Skymint is the third medical marijuana business to open of 13 that were granted provisional permits in a May 2019 lottery. The Cured Leaf opened late last fall at 709 South Garfield Avenue, while Highly Cannaco launched in January at 752 Munson Avenue. Both have pivoted to offering curbside pickup during the pandemic. Lottery winners originally had a May 6 deadline to finish construction on their businesses and obtain permits allowing them to open, otherwise they would risk forfeiting their provisional city permit. Because of construction being halted during the pandemic, however, city commissioners agreed to give extensions to businesses who could prove that their inability to meet the May 6 deadline was pandemic-related. Businesses had until April 29 to apply for the extension.
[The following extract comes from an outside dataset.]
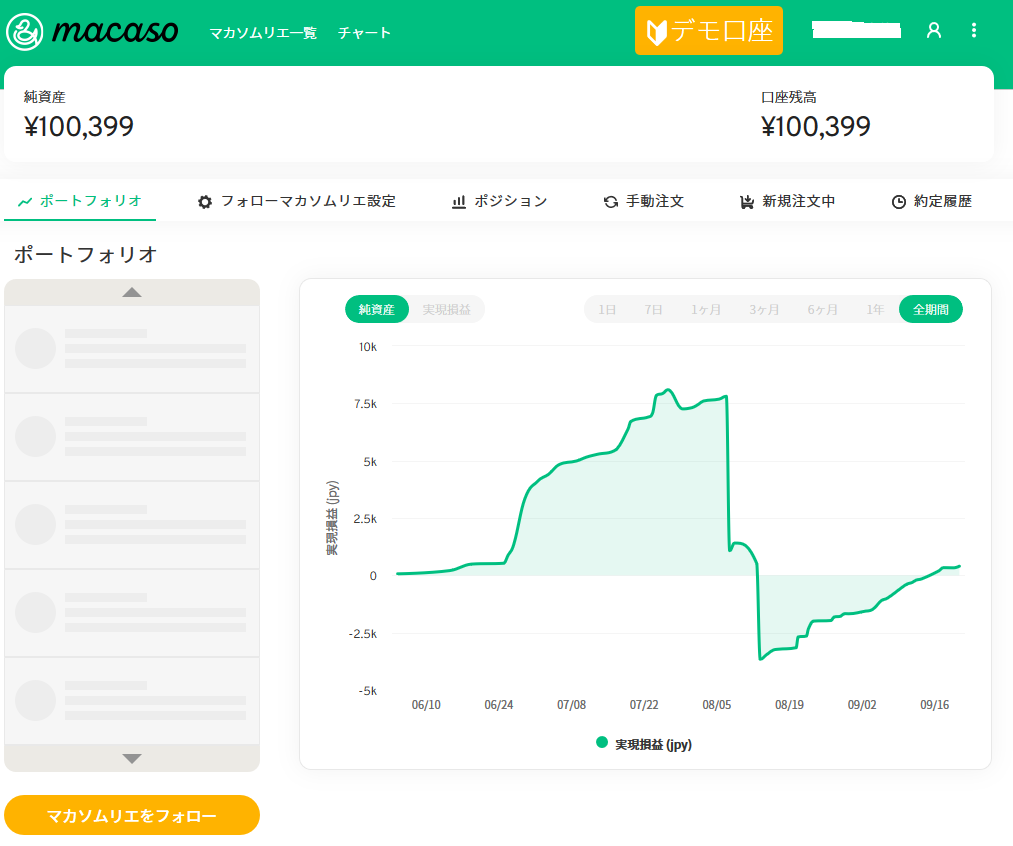The image size is (1013, 846).
Task: Toggle the 実現損益 (jpy) legend swatch
Action: 602,743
City Clerk Benjamin Marentette says seven businesses applied and received approval for the extension. The extension is good for the length of time Michigan’s Stay Home Stay Safe order is in effect – or any other executive order that might impede construction or permitting – plus an additional 30 days. Another two businesses met the May 6 deadline and didn’t need extensions, meaning they could open at any time: TeeBz at 728 East Front Street and Great Lakes Northern Lights LLC at 719 Parsons Avenue. The thirteenth company on the lottery list, Apex World Wide LLC at 427 Munson Avenue, did not respond to city communications for weeks, Marentette says, and missed the deadline to apply for an extension. The company subsequently lost its permit – a move that completely “shuts down their ability to open,” says Marentette, as the company is no longer eligible for a state license and is not allowed to transfer its provisional permit.
City commissioners decided this spring that if any lottery winners lost their permits, the city would simply eliminate those permits instead of granting them to the next names on the lottery list. The moratorium on issuing further medical permits was driven by pending court cases that could establish a precedent for all medical marijuana dispensaries to automatically qualify for recreational permits. The litigation unsettled commissioners, who are working now on rules to allow recreational dispensaries in the city and didn’t want to see up to 13 recreational permits automatically issued on top of whatever number will be allowed under the new recreational rules. The medical permit pool is now limited to 12, and could be further reduced if more lottery winners don’t meet their extended deadlines.
The lawsuits and other unanswered questions regarding possible changes in state rules for recreational dispensaries prompted commissioners to pause the city’s own work on establishing a recreational ordinance this spring. But Commissioner Brian McGillivary – who chaired the ad hoc committee that worked on recreational rules – says that he’s asked the issue to be placed on the commission’s June 1 agenda for discussion. McGillivary says even if rules relating to recreational dispensaries are thorny or need more time for review, the city could proceed with allowing other types of businesses – such as growing, processing, transportation, and safety compliance facilities. It could take until August to move through the commission’s approval process and get ordinance language approved to allow such businesses, McGillivary says, adding he wants to get the ball rolling now.
“It’s been over a year-and-a-half since voters approved recreational marijuana, and we don’t have any facilities for them in the city,” says McGillivary. “I want to see possibly if the commission is open to coming up with a plan. The city wants to have a slow rollout approach, but I’d like to see us move a little more quickly and get at least a limited number (of businesses) open.”